Is there anybody using a sub directory in the fit repo with one markdown per ticket?

jiehong | 2 months ago

Docs seem to miss instructions on how you add a bug! Did I miss it?

stratosgear | 2 months ago

Might be interesting as a personal cross project todo tracker?

pacifika | 2 months ago

I love this idea and any tool that reduces context switching out of the terminal (e.g. devdocs, fabric, tldr)

1. It may push the design boundaries, but a basic full text index with sqlite would be doable with the web interface. go-doc CLI does the same with the web UI. all indexing is client-side . The bug corpus is very small so indexing should be fast and consistent.

2. Tagging bugs with the observed and resolved git commit ID. that would improve bisect, merge, release management and changelog publication.

tonymet | 2 months ago

It's a little disappointing that BugsEverywhere/BE (https://github.com/aaiyer/bugseverywhere) never gained popularity.

I appreciate that tools like Git Bug are not tied to a single repo host but they are tied inherently to a single VCS (git). BE was not reliant on a specific VCS, and it's a *really* simple format on-disk too.

stephenr | 2 months ago

Excited to try this. I like the look of that TUI.

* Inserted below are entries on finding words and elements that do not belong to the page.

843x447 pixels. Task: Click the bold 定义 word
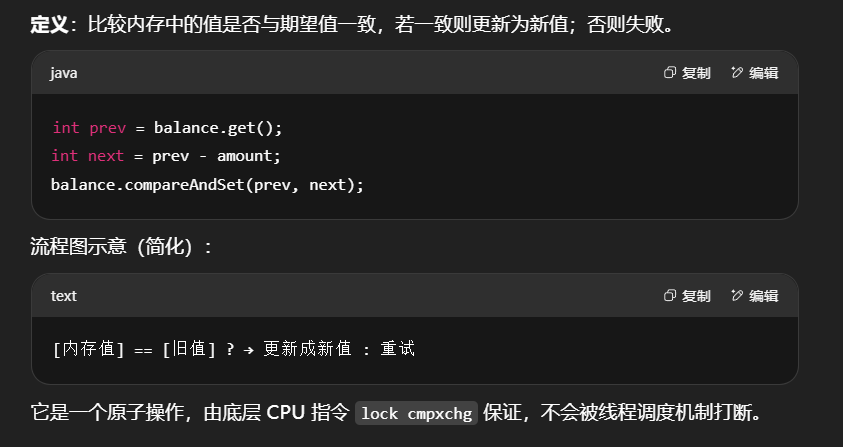(x=47, y=24)
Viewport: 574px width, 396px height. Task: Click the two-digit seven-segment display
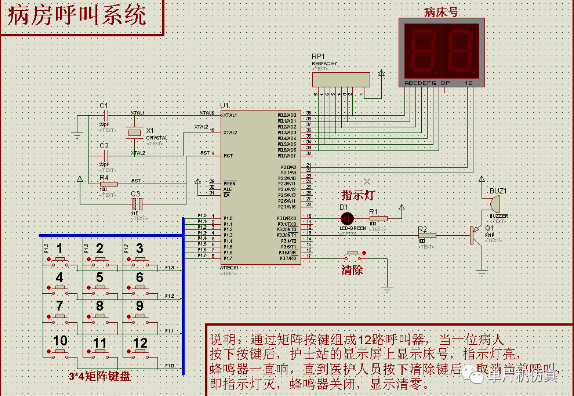click(x=441, y=53)
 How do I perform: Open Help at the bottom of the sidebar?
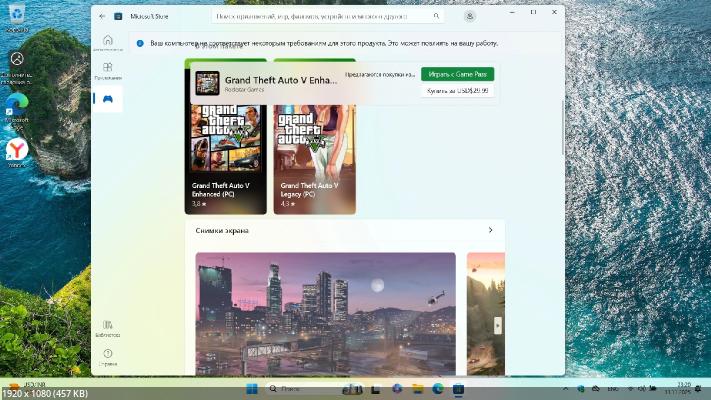click(x=107, y=355)

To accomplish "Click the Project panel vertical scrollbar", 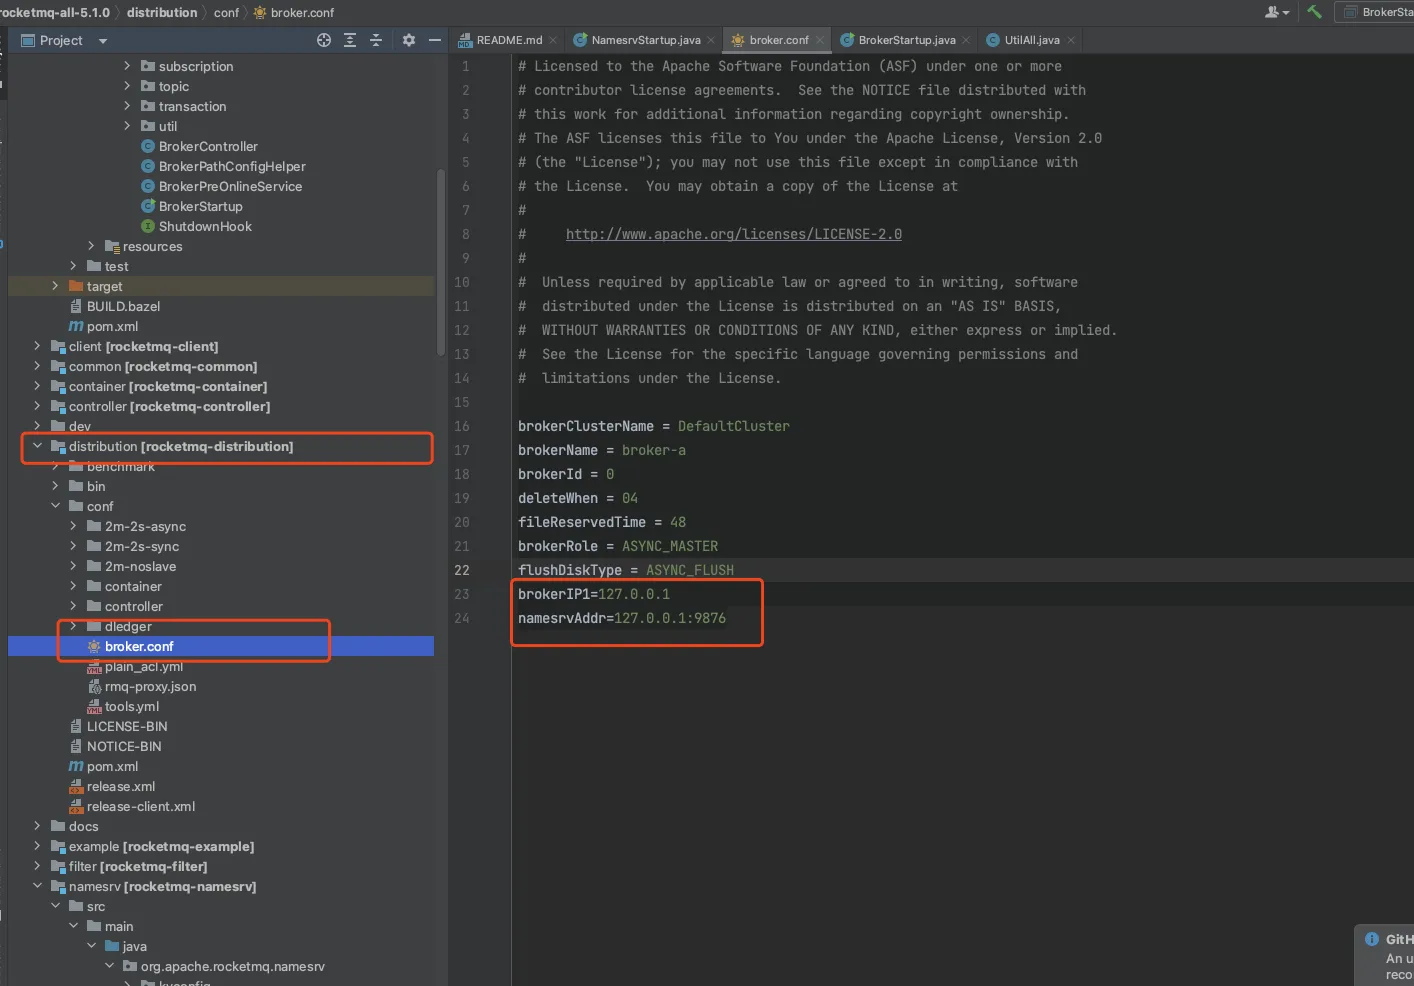I will (441, 262).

MichaelBosworth | 2 months ago

[dead]

gitroom | 2 months ago

This really seems like an odd thing to make distributed. Do I now have to resolve conflicts in bug conversations? Am I going to find replies magically appearing before mine? The README doesn't even acknowledge that these difficulties might exist.

This sounds like it adds a ton of potential problems and solves some very minor ones:

* You can work offline. Great, but 90% of bug tracking is sending messages to other people so that's not particularly useful.

* You aren't tied to GitHub Issues or whatever. I guess that's good. Seems pretty marginal though.